● **Goal 1**:
Rewrite the stretch of rows from the line containing "Click the blue sensor beam ahead of red car" through the end of the rows as a numbered list, leaving out blank lines.

● **Document**:
------------------------------
I can't even remember deciding to make Kilroy Was Here. I do know that the inspiration didn't come like the proverbial flash of lightning but rather, after a period of mundane gestation. This must have been going on while we were making Trouble in the Land but I can't, for the life of me, recall any distracting tug on the shoulder. However, I did know that the childhood memory of waiting at Wexford Railway Station for the early morning arrival of my Father - back from sea - would eventually provide a song. And with Kilroy itself, so close to the surface, it was only a matter of time before that song too broke through.

Why a solo album? After all, it's not as if I can't try out any song within the constantly expanding boundaries of Black 47. But something demanded that I keep these songs separate. They seemed to call for a different touch - a change in instrumentation. Also, there comes a time for everyone when you have to leave the comfort of your family to gain new experience. Then having achieved that, you can return and let everyone be the richer for it. I have no intention of leaving Black 47 but a band only remains strong by constantly renewing it and challenging it with new ideas.
------------------------------
● **Provided data**:
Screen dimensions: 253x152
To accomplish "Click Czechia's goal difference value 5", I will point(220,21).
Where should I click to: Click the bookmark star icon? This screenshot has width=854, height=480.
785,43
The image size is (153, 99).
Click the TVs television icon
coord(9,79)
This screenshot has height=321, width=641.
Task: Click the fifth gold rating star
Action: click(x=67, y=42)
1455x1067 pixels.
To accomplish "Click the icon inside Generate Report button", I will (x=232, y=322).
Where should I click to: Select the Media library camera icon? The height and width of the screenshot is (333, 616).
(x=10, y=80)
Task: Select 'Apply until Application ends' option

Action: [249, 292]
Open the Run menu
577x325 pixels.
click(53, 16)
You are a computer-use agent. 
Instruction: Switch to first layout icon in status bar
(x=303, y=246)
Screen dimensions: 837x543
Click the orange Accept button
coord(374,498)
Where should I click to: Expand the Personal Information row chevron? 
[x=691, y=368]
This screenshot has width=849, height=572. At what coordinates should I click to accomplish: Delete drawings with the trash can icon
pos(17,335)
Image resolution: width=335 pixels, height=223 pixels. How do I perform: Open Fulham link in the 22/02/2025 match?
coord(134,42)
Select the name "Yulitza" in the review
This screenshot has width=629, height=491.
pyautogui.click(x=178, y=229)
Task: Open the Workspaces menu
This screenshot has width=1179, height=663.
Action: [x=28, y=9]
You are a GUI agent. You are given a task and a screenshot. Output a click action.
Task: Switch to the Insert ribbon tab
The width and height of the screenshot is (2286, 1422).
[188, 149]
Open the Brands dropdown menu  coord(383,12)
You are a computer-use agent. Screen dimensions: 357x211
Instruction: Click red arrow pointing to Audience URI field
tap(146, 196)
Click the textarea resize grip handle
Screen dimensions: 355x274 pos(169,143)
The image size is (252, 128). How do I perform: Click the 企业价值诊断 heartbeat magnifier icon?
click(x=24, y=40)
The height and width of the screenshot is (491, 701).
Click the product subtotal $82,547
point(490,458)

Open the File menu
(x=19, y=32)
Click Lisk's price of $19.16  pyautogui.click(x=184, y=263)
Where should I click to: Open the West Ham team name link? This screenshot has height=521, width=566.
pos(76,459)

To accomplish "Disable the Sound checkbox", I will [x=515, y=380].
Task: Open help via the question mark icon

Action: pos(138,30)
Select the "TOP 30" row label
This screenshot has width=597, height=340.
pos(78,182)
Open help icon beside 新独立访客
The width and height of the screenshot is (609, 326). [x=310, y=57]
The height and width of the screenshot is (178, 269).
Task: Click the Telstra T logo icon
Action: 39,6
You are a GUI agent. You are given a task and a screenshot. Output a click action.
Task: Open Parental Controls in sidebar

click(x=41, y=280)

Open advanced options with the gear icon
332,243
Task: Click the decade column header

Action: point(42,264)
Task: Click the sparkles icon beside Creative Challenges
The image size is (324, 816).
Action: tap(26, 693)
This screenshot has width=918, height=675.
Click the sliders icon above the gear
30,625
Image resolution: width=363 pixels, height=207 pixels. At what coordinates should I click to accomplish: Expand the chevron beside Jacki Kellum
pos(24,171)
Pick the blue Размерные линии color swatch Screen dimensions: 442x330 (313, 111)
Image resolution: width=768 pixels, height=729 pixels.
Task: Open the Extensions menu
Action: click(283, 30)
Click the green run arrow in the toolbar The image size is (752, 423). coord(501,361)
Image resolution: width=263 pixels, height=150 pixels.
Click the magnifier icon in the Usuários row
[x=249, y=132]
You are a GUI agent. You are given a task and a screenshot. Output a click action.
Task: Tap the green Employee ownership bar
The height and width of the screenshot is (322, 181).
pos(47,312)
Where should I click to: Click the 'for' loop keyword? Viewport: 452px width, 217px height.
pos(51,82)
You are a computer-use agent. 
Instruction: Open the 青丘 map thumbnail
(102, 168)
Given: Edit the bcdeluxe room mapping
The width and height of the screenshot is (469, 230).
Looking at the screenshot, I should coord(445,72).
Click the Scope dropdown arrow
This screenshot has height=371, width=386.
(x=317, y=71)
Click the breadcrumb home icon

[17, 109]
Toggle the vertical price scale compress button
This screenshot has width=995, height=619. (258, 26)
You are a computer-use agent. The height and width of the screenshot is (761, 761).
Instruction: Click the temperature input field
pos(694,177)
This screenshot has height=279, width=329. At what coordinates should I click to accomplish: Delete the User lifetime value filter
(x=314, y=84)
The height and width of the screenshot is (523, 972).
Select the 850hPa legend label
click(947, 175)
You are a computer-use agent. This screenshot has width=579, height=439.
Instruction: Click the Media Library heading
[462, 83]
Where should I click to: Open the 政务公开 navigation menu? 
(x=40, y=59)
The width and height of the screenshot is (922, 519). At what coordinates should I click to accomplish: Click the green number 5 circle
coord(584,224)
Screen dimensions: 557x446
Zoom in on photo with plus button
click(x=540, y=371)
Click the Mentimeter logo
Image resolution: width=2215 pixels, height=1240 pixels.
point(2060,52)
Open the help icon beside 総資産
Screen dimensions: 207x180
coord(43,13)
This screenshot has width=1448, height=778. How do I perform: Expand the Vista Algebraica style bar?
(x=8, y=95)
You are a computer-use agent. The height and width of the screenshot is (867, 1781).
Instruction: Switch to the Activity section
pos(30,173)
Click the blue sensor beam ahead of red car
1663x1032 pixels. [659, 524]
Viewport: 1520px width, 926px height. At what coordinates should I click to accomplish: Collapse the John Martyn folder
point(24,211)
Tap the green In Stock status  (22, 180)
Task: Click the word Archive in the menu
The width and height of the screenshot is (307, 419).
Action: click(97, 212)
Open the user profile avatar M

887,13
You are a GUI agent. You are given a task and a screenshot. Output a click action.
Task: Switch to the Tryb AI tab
------------------------------
● **Goal 2**:
In the passage about Kilroy Was Here, which childhood memory did the writer know would eventually provide a song?

● **Correct answer 1**:
1. Click the blue sensor beam ahead of red car
2. 1663x1032 pixels. [659, 524]
3. Viewport: 1520px width, 926px height. At what coordinates should I click to accomplish: Collapse the John Martyn folder
4. point(24,211)
5. Tap the green In Stock status  (22, 180)
6. Task: Click the word Archive in the menu
7. The width and height of the screenshot is (307, 419).
8. Action: click(97, 212)
9. Open the user profile avatar M
10. 887,13
11. You are a GUI agent. You are given a task and a screenshot. Output a click action.
12. Task: Switch to the Tryb AI tab

● **Correct answer 2**:
Waiting at Wexford Railway Station for the early morning arrival of the writer's father, back from sea.